◆ Work to complete
Your output should be the entries below, from the first line up to and including the line with "Click the placeholder", reproduced exactly and with no other lines.

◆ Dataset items
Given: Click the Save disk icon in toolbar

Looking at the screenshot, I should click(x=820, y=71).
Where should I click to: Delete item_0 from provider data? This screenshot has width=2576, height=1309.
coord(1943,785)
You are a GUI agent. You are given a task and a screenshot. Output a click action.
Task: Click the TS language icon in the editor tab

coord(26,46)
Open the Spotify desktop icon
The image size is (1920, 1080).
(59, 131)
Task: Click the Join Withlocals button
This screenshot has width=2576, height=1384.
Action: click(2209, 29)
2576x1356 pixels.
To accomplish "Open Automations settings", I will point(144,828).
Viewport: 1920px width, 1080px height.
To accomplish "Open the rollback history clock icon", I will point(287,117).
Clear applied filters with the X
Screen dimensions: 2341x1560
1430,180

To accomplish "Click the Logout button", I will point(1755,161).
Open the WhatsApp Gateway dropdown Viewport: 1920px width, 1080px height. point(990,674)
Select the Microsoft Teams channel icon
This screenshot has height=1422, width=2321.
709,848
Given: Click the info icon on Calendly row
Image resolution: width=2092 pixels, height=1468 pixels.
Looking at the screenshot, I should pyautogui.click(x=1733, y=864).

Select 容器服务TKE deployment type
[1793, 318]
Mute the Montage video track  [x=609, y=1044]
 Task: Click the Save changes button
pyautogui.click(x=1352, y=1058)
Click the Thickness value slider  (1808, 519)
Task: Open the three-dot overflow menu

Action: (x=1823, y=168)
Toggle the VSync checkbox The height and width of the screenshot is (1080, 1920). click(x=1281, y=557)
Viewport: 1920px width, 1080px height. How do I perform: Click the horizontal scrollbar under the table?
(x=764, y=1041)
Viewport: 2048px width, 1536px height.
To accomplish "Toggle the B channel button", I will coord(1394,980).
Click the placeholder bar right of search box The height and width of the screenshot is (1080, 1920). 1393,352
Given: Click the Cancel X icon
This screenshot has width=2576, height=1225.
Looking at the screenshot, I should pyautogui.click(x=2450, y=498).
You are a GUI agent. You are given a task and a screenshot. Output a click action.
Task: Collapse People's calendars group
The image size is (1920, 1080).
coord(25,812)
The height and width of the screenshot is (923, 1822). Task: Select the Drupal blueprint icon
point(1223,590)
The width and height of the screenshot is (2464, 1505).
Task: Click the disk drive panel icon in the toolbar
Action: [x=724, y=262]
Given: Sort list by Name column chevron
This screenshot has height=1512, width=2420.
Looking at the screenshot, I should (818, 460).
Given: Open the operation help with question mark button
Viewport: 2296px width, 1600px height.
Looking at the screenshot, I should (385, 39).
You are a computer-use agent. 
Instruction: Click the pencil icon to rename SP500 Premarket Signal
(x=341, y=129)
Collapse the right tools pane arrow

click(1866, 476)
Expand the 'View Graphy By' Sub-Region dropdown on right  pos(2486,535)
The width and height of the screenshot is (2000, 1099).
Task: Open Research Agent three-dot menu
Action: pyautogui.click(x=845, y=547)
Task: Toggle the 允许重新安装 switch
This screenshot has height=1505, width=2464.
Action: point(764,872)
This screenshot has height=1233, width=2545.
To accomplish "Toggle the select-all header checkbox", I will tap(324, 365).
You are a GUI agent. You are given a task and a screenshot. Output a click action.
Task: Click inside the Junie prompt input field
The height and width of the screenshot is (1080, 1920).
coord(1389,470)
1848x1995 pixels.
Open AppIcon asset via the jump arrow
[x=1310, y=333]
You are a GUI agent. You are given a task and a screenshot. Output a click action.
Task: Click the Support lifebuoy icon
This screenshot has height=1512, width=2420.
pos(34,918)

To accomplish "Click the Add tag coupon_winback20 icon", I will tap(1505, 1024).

◆ Task response
Given: Click the Save disk icon in toolbar

Looking at the screenshot, I should click(x=820, y=71).
Where should I click to: Delete item_0 from provider data? This screenshot has width=2576, height=1309.
coord(1943,785)
You are a GUI agent. You are given a task and a screenshot. Output a click action.
Task: Click the TS language icon in the editor tab

coord(26,46)
Open the Spotify desktop icon
The image size is (1920, 1080).
(59, 131)
Task: Click the Join Withlocals button
This screenshot has width=2576, height=1384.
Action: click(2209, 29)
2576x1356 pixels.
To accomplish "Open Automations settings", I will point(144,828).
Viewport: 1920px width, 1080px height.
To accomplish "Open the rollback history clock icon", I will point(287,117).
Clear applied filters with the X
Screen dimensions: 2341x1560
1430,180

To accomplish "Click the Logout button", I will point(1755,161).
Open the WhatsApp Gateway dropdown Viewport: 1920px width, 1080px height. point(990,674)
Select the Microsoft Teams channel icon
This screenshot has height=1422, width=2321.
709,848
Given: Click the info icon on Calendly row
Image resolution: width=2092 pixels, height=1468 pixels.
Looking at the screenshot, I should pyautogui.click(x=1733, y=864).

Select 容器服务TKE deployment type
[1793, 318]
Mute the Montage video track  [x=609, y=1044]
 Task: Click the Save changes button
pyautogui.click(x=1352, y=1058)
Click the Thickness value slider  (1808, 519)
Task: Open the three-dot overflow menu

Action: (x=1823, y=168)
Toggle the VSync checkbox The height and width of the screenshot is (1080, 1920). click(x=1281, y=557)
Viewport: 1920px width, 1080px height. How do I perform: Click the horizontal scrollbar under the table?
(x=764, y=1041)
Viewport: 2048px width, 1536px height.
To accomplish "Toggle the B channel button", I will coord(1394,980).
Click the placeholder bar right of search box The height and width of the screenshot is (1080, 1920). 1393,352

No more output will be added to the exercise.